White willow bark (Salix alba) has been used for thousands of years as an anti-inflammatory, antipyretic, and analgesic. The willow tree stands as a powerful symbol in the history of medicine, linked to the discovery of one of the world’s most widely-used drugs: aspirin. This humble tree, with its graceful branches and soothing bark, has played a pivotal role in human health for millennia, offering a fascinating journey from ancient wisdom to modern pharmaceutical breakthroughs.
Ancient Roots: The Willow in Early Medicine
The medicinal properties of the willow tree have been recognized since antiquity:
- Assyrians (4000 BC) and Sumerians (3500 BC): These ancient civilizations were among the first to document the willow’s healing properties, laying the groundwork for its use in traditional medicine.
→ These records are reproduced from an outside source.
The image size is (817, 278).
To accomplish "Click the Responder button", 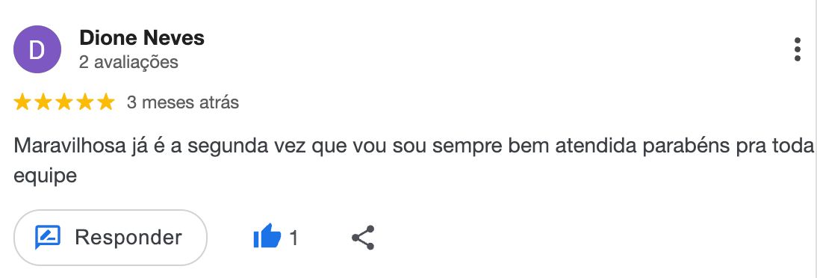I will tap(111, 238).
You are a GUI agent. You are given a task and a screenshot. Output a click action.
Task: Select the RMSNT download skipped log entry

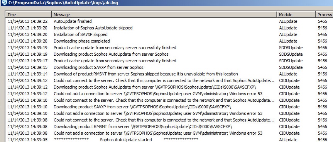pyautogui.click(x=169, y=74)
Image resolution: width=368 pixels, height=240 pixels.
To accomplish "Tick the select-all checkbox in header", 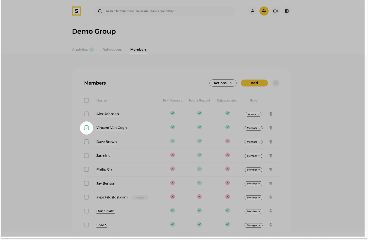I will pos(87,100).
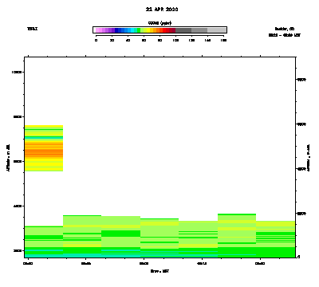Click the units caption above the colorbar

point(160,23)
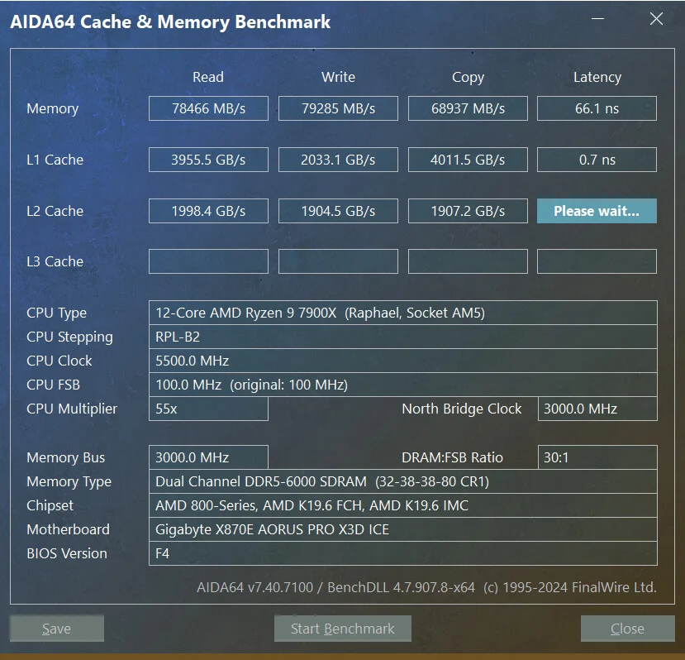685x660 pixels.
Task: Click the Start Benchmark button
Action: [342, 629]
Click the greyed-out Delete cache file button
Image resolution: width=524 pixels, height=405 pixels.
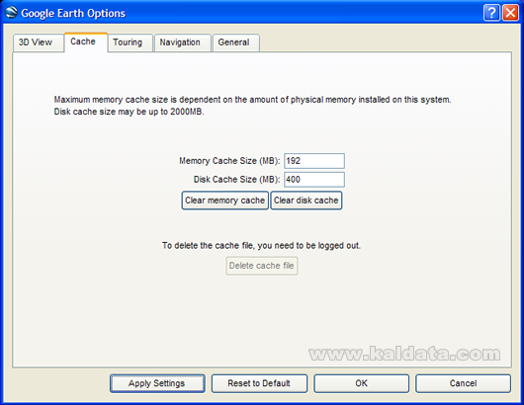point(262,266)
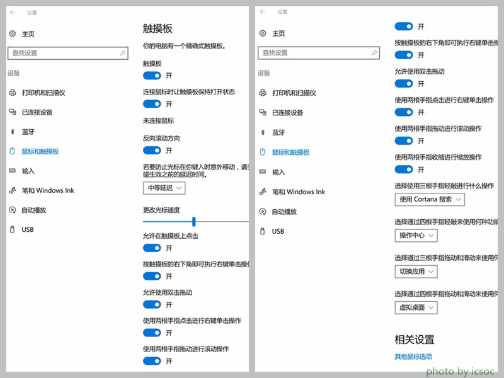Disable 反向滚动方向
This screenshot has width=504, height=378.
pyautogui.click(x=151, y=151)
- Throughout history, various cultures utilized willow bark to alleviate pain, reduce fever, and treat inflammation.
The modern re-discovery of the therapeutic potential of willow tree in eighteenth-century England was achieved by an Oxfordshire clergyman, who accidentally chewed a twig of willow tree despite its extraordinarily bitter taste and later found himself relieved from his arthritic pain.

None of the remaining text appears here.